Among the entries below, one stretch runs from the line that contains "Task: Switch to the General tab" through the line that contains "Screen dimensions: 869x489". Repeat that stretch exactly, ends included, and only that.
* * * *
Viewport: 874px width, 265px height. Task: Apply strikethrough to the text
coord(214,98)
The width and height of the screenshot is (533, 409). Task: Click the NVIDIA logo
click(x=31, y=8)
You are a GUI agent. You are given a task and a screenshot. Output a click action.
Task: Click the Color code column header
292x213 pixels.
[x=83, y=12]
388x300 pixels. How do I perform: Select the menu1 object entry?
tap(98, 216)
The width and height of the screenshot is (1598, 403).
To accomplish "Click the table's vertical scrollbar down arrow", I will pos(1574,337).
* * * *
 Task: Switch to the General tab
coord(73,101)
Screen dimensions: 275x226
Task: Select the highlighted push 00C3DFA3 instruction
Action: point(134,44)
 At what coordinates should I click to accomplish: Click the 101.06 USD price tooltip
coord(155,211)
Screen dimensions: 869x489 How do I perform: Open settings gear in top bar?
* * * *
## Solution to this exercise
 Task: Switch to the General tab
coord(73,101)
Screen dimensions: 275x226
Task: Select the highlighted push 00C3DFA3 instruction
Action: point(134,44)
 At what coordinates should I click to accomplish: Click the 101.06 USD price tooltip
coord(155,211)
Screen dimensions: 869x489 How do I perform: Open settings gear in top bar?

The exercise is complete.